Vermilacinia leopardina may appear to intergrade morphologically with V. corrugata; however, the species are easily distinguished by differences in the lichen terpenoid substances. On the northern half of the Baja California peninsula, Vermilacinia leopardina occurs nearer the ocean or where fog lingers more during the day, in contrast to V. corrugata, lacking (-)-16-hydroxykaurane, occurring where there is less moisture from fog, such as near the perimeter of the fog zone.

Vermilacinia leopardina was described in 1996, but also has been perceived to be a synonym (taxonomy) under an extremely broad species and genus concept; one that essentially combines all species of Vermilacinia that grow on trees and shrubs, including two sorediate species, under one species name, Niebla ceruchis, an epithet that is based on a type (biology) specimen for a species interpreted to grow on earth in South America, recognized as Vermilacinia ceruchis, one that is also endemic to South America.
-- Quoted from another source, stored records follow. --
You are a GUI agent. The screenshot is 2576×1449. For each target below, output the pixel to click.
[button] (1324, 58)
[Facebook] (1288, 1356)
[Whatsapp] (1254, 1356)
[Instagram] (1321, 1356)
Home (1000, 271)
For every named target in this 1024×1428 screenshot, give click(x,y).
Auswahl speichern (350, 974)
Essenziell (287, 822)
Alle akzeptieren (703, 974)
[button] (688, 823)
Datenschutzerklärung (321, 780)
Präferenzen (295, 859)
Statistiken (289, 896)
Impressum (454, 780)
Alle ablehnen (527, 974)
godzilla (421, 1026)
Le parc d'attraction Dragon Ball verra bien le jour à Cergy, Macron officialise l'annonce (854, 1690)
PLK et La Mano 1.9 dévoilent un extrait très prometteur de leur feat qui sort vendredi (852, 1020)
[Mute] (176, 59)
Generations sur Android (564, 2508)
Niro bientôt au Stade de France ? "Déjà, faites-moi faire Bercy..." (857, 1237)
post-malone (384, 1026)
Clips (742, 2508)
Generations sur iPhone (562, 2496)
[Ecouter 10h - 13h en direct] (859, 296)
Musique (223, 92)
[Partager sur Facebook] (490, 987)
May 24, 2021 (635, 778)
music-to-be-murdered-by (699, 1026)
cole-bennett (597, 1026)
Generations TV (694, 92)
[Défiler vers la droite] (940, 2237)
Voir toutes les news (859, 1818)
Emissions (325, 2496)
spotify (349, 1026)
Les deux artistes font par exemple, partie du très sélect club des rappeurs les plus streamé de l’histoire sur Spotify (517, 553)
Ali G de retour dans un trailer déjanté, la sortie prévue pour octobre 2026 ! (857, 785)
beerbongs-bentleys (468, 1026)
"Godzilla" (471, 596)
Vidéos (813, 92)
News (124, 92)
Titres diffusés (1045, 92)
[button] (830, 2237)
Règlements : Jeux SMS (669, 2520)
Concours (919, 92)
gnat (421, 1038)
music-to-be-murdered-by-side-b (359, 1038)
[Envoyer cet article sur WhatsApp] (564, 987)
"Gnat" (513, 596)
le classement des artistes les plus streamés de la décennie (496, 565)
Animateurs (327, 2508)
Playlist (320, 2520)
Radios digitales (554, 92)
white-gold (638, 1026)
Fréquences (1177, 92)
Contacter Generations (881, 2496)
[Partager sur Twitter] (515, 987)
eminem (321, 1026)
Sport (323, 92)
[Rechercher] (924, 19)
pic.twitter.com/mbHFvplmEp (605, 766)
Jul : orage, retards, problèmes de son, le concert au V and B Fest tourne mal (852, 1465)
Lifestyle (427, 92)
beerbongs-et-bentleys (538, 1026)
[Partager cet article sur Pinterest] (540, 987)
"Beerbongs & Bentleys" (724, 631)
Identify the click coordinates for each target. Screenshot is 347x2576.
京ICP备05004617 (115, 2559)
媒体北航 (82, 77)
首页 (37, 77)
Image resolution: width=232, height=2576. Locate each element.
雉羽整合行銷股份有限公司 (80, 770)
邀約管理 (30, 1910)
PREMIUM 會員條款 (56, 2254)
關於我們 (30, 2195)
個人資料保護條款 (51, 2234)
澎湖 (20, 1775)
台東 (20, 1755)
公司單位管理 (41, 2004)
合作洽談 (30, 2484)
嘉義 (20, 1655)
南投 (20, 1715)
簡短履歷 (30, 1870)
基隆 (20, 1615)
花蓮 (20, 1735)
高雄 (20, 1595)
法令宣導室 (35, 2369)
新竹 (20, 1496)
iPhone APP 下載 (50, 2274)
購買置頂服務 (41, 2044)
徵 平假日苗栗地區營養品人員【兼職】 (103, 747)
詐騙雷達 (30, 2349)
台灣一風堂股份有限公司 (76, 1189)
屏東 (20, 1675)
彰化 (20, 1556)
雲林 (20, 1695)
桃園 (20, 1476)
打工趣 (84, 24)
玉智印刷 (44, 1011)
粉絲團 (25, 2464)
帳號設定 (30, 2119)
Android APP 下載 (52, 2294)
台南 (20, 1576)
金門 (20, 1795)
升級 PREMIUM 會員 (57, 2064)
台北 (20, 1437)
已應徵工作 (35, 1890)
The listing of seven different species names under “Niebla ceruchis” that includes V. leopardina, for example as one synonym (biology) of the seven synonyms does not mean that they are equal to N. ceruchis, as sometimes indicated on web sites and in literature, especially when the listing of synonyms provide no scientific basis for reaching such a conclusion, and when the species already had been substantiated as distinct by their differences in morphology, chemistry, ecology, and geography.

The genus Vermilacinia is distinguished from Niebla by the absence of chondroid strands in the medulla, and by the major lichen substance predominantly of terpenes.